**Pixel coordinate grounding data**
┌────────
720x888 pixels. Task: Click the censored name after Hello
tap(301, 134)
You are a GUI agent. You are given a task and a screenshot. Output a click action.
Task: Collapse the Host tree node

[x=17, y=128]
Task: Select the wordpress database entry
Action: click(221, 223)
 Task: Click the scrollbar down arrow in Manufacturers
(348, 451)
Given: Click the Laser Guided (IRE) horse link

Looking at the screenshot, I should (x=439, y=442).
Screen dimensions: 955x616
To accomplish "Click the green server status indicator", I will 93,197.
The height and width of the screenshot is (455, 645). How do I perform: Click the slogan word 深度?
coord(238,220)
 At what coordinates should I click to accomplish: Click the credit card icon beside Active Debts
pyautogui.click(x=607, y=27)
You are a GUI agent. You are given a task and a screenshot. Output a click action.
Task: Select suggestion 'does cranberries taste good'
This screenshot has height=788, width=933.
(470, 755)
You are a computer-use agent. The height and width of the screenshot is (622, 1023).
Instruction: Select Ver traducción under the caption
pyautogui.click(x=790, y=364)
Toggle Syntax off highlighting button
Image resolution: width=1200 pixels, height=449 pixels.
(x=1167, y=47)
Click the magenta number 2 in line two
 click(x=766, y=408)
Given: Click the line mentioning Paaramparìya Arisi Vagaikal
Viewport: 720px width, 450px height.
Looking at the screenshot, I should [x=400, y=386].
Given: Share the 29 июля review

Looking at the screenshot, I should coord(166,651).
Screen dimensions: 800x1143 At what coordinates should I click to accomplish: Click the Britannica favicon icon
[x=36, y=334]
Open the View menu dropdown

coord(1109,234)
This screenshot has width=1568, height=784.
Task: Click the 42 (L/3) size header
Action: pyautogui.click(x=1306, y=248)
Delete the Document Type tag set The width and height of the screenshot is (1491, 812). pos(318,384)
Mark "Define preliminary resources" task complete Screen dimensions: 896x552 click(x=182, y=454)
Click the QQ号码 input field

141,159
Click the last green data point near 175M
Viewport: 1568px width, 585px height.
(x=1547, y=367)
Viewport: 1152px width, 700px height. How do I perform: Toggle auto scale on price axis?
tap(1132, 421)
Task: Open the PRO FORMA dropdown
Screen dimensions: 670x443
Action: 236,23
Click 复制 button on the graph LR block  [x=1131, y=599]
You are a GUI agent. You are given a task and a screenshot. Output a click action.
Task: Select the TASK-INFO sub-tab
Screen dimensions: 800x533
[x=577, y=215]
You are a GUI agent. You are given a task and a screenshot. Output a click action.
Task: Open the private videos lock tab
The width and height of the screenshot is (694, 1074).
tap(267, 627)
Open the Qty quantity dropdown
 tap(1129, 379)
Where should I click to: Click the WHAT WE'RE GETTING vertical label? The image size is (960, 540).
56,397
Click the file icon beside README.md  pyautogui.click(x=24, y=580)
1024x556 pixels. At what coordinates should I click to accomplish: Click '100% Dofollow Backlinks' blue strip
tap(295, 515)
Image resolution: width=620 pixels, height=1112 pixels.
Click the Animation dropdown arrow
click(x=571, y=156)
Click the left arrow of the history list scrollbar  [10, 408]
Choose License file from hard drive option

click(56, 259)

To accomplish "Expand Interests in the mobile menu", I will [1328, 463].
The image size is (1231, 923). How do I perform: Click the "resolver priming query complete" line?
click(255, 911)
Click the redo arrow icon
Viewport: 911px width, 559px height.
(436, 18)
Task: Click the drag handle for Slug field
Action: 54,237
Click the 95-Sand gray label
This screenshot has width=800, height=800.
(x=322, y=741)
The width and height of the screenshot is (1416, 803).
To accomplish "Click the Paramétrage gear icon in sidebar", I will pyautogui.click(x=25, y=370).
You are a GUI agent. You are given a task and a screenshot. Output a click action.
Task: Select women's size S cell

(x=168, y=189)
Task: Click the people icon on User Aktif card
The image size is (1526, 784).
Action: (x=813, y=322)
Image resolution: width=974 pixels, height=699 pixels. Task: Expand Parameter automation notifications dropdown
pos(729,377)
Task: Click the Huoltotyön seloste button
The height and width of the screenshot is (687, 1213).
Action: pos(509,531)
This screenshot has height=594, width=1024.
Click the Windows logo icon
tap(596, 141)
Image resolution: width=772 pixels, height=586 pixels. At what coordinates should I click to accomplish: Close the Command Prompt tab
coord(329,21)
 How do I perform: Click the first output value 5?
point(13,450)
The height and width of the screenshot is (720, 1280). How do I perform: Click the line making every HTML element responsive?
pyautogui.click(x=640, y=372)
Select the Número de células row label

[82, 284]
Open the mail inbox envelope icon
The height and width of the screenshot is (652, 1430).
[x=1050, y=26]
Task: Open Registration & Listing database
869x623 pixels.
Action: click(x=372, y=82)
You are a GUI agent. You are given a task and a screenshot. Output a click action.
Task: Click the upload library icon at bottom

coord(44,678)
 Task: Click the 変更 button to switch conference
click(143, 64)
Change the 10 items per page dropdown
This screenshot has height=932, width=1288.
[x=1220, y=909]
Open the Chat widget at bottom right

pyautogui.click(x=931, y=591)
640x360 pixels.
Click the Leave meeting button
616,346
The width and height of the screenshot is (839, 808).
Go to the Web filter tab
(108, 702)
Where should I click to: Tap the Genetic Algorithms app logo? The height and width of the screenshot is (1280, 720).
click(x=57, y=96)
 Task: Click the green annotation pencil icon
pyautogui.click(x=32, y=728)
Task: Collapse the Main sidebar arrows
└────────
**TASK DESCRIPTION**
Pull every line containing "will" from the entries above and copy it.

**RESPONSE TO THIS TASK**
To accomplish "Click the green server status indicator", I will 93,197.
To accomplish "Expand Interests in the mobile menu", I will [1328, 463].
To accomplish "Click the Paramétrage gear icon in sidebar", I will pyautogui.click(x=25, y=370).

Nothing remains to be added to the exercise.